Artık insanımızın takım tutar gibi siyasi parti tutma dönemi bitti.
Bu koşanlar artık çözümün, projenin ve liderin etrafında toplanıyorlar.
Prof. Dr. Haydar Baş hocamızın,2. Sosyal medya buluşmasında bunu açık, seçik gördük. Bu geleceğimizi gösteren bir işaret fişeğidir.
…
Haydar Baş hocamız milletimize umut oldu.
Konuşmasında Osmanlı devletinin enkazlarından Türkiye Cumhuriyeti devletinin Mustafa Kemal Atatürk liderliğinde Ehl-i Beyt ve milli ekonomi ile gerçekleştiğini ortaya koydu.

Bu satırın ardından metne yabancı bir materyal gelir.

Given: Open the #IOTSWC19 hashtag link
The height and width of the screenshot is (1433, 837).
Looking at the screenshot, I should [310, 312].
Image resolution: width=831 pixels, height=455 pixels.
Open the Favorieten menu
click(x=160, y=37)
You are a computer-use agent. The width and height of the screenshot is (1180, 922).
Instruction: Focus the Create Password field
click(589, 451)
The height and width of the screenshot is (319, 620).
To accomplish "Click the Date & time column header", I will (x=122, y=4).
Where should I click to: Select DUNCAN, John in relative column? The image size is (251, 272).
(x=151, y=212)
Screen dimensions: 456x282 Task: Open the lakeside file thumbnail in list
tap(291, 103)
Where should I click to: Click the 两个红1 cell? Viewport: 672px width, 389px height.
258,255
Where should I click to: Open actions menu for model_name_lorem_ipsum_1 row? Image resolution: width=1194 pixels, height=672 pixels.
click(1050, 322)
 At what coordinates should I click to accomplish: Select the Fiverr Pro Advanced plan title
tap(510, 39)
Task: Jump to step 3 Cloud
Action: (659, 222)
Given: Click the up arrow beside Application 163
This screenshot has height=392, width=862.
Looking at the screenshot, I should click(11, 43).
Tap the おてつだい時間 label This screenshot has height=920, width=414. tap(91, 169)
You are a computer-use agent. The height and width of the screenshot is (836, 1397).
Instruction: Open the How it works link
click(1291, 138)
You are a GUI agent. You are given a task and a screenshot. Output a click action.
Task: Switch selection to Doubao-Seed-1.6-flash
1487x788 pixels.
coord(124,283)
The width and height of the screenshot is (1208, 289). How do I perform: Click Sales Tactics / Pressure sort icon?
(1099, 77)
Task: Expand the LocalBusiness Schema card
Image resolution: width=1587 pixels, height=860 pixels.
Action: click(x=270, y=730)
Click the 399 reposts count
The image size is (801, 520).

Heyhat ki her üç dinamik de zaman içinde unutturuldu ve yok sayıldı. İşte içine düştüğümüz çıkmazın sebebi tam da bu tablo.
Günümüzde tarih tekerrür ediyor. Hoca Atatürk olan Haydar Baş, kendisine ait olan Milli Ekonomi Modeli ile Ehl-i Beyt ile yeniden temel dinamiklerimizi hayata geçiriyor.
Sosyoloji ilminin söylediği,Türkiye’nin geleceğini
şekillendirecek Haydar Baş ve kadrosudur.